• Page
= = =

Sur le terrain, dans la pratique, la tactique sédévacantiste favorise à cent pour cent les forces modernistes. Aussi qui est leur patron ? Pour qui œuvrent-ils vraiment ? Posons-nous la question, car concrètement que font-ils ? Ils cherchent à anéantir ceux que les modernistes veulent anéantir, seule la méthode est différente. Nulle surprise si l’on découvre que beaucoup de ces intransigeants sont des infiltrés du clan d’en face qui sous des dehors de fidélité à la doctrine de toujours œuvrent main dans la main avec le parti libéral qui domine encore dans le sein de l’Eglise. Ainsi ils entraînent à leur suite les tempéraments « cartésiens » qui veulent partout des idées claires et distinctes mais dont le jugement lapidaire a du mal avec les nuances. C’est noir ou c’est blanc, le gris n’existe pas.

= = =

• Matériel fourni
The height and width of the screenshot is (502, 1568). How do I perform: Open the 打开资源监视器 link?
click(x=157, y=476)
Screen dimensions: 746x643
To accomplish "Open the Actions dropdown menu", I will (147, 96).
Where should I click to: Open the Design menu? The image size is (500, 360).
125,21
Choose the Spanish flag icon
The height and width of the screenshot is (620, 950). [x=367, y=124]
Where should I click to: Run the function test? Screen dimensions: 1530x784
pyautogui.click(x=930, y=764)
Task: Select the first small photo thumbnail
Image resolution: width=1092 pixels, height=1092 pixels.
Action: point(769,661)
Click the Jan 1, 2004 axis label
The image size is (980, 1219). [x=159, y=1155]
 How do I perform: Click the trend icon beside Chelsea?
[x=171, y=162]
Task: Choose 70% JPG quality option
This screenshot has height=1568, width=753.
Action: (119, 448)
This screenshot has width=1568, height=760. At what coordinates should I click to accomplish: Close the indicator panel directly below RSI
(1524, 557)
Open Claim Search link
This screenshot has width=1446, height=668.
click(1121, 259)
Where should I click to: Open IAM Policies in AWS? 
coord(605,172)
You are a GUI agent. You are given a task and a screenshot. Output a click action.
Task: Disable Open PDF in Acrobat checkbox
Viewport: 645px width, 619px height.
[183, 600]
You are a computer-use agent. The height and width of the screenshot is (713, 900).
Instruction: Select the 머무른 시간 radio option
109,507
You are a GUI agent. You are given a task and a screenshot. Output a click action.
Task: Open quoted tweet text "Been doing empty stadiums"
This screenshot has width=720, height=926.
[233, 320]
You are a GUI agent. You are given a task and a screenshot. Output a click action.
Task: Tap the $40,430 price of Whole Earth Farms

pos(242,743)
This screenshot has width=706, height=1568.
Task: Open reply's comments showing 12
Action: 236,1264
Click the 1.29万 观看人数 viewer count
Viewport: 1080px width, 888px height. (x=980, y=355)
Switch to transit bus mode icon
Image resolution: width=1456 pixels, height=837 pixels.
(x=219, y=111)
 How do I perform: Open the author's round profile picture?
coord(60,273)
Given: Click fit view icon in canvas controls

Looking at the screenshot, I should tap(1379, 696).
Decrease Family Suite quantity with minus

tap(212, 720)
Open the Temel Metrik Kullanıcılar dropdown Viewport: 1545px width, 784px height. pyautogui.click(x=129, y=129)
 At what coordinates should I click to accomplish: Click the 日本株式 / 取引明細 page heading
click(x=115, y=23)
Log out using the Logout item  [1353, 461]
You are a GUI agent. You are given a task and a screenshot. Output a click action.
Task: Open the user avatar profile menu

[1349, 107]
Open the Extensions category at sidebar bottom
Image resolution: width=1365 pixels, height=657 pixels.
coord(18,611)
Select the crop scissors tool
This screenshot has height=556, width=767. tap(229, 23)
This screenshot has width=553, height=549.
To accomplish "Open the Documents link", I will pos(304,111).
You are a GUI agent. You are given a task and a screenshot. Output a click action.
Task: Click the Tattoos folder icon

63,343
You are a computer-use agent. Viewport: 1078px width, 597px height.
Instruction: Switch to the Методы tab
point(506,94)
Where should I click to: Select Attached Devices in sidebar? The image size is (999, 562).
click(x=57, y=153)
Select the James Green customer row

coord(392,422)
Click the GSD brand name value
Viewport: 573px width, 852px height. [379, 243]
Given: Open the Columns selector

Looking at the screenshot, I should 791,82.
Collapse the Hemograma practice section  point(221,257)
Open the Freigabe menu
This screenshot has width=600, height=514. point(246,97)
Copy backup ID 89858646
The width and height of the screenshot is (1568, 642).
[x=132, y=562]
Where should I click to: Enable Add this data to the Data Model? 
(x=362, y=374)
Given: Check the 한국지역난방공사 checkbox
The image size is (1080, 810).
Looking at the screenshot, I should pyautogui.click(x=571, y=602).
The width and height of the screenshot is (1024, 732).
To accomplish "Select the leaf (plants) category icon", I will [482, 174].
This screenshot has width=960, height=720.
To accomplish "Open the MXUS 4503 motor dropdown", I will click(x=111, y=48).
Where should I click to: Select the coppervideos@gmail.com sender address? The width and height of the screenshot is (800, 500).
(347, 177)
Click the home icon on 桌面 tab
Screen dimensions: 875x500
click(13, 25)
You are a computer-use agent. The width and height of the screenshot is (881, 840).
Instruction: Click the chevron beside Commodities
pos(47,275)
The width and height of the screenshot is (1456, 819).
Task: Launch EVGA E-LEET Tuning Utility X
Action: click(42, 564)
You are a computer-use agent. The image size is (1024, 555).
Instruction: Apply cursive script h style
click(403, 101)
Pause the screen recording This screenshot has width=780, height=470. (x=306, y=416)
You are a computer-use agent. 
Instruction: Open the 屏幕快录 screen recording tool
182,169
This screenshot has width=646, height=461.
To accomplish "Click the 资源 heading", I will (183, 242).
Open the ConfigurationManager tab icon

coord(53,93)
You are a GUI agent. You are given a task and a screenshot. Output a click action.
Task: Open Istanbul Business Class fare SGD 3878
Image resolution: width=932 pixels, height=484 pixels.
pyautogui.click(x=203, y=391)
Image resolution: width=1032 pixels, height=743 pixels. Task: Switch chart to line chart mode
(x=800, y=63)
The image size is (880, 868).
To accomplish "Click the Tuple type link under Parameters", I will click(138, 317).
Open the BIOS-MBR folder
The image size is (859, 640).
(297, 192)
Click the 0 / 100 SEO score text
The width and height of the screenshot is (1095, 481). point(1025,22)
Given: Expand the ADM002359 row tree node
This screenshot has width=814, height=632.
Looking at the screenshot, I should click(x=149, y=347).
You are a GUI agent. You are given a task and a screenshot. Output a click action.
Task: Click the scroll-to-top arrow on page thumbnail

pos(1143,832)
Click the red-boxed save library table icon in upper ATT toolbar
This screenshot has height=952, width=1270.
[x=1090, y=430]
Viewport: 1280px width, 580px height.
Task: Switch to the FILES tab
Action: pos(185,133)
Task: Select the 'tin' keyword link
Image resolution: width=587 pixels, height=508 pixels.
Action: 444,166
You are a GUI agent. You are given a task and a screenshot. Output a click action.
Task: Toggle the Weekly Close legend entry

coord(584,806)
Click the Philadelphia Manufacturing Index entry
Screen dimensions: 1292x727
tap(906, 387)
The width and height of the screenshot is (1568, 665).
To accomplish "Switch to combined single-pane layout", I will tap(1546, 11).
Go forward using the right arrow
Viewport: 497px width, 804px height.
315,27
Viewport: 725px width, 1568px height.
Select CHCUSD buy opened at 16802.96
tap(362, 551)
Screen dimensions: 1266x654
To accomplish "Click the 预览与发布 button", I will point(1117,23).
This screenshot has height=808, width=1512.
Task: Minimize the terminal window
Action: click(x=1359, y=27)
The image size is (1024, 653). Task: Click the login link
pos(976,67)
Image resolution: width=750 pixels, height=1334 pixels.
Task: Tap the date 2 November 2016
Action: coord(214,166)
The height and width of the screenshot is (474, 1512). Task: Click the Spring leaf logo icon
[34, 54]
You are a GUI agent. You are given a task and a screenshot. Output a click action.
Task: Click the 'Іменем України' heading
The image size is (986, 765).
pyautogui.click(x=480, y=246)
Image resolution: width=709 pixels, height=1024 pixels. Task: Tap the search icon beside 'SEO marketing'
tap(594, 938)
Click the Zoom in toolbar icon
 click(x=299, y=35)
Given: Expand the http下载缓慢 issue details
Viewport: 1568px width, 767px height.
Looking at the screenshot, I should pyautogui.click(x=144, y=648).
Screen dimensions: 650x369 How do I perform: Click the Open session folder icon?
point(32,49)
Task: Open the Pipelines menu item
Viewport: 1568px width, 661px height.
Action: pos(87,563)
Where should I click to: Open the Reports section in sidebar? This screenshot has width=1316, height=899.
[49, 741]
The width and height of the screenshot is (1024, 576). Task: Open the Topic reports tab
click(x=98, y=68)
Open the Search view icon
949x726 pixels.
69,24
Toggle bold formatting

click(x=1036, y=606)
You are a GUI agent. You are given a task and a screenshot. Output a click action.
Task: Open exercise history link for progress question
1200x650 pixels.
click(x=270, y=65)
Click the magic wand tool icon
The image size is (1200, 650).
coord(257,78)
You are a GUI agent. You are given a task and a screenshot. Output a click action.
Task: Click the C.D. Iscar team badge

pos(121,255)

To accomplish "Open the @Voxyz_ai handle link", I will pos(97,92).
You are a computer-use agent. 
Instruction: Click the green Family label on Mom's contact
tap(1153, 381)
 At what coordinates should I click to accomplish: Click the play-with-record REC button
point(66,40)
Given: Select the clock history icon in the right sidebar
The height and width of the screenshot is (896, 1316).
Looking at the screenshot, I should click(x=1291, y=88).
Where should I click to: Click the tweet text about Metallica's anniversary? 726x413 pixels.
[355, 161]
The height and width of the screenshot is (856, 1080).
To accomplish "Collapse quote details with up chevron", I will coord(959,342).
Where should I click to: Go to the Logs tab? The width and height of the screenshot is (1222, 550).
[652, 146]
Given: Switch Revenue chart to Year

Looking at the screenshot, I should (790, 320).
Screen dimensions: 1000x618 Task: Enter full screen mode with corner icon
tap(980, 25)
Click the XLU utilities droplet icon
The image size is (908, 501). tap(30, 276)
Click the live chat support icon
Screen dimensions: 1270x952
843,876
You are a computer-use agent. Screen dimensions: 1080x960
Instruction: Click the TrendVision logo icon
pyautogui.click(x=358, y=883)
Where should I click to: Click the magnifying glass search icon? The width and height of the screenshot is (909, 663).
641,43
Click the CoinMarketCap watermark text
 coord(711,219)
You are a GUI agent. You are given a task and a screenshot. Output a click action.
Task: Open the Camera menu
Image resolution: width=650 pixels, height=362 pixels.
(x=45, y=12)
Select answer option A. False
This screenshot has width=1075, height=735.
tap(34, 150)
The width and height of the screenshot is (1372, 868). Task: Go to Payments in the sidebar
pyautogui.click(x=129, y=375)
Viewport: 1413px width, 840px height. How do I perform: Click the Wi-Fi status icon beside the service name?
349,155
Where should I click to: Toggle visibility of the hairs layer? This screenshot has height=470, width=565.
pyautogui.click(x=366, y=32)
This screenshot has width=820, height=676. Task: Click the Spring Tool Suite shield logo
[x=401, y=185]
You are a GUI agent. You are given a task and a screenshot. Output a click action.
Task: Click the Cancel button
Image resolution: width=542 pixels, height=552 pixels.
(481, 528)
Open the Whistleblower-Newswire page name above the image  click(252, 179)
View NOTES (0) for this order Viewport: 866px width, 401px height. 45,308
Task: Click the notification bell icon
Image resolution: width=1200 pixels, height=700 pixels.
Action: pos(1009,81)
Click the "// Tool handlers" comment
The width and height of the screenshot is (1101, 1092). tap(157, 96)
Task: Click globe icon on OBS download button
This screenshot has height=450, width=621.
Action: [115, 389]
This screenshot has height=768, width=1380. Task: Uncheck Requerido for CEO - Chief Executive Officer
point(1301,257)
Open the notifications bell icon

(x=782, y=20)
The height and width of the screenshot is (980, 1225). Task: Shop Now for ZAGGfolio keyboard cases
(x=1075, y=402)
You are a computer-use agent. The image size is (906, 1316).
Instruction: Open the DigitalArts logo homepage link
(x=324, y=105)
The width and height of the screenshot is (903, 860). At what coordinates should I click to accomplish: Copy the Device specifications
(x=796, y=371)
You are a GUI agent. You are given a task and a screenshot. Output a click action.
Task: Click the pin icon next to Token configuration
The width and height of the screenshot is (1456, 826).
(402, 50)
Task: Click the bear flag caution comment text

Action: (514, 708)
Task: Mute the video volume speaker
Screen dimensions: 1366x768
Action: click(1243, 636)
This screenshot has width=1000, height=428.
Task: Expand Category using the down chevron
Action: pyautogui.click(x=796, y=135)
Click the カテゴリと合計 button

= = =

• Consigne donnée
Reproduisez à l'identique le passage sur la tactique sédévacantiste, en commençant par « Sur le terrain, dans » et en continuant jusqu'à « gris n’existe pas. ». Le listing constitue un matériel indépendant du texte.

• Réponse rédigée
Sur le terrain, dans la pratique, la tactique sédévacantiste favorise à cent pour cent les forces modernistes. Aussi qui est leur patron ? Pour qui œuvrent-ils vraiment ? Posons-nous la question, car concrètement que font-ils ? Ils cherchent à anéantir ceux que les modernistes veulent anéantir, seule la méthode est différente. Nulle surprise si l’on découvre que beaucoup de ces intransigeants sont des infiltrés du clan d’en face qui sous des dehors de fidélité à la doctrine de toujours œuvrent main dans la main avec le parti libéral qui domine encore dans le sein de l’Eglise. Ainsi ils entraînent à leur suite les tempéraments « cartésiens » qui veulent partout des idées claires et distinctes mais dont le jugement lapidaire a du mal avec les nuances. C’est noir ou c’est blanc, le gris n’existe pas.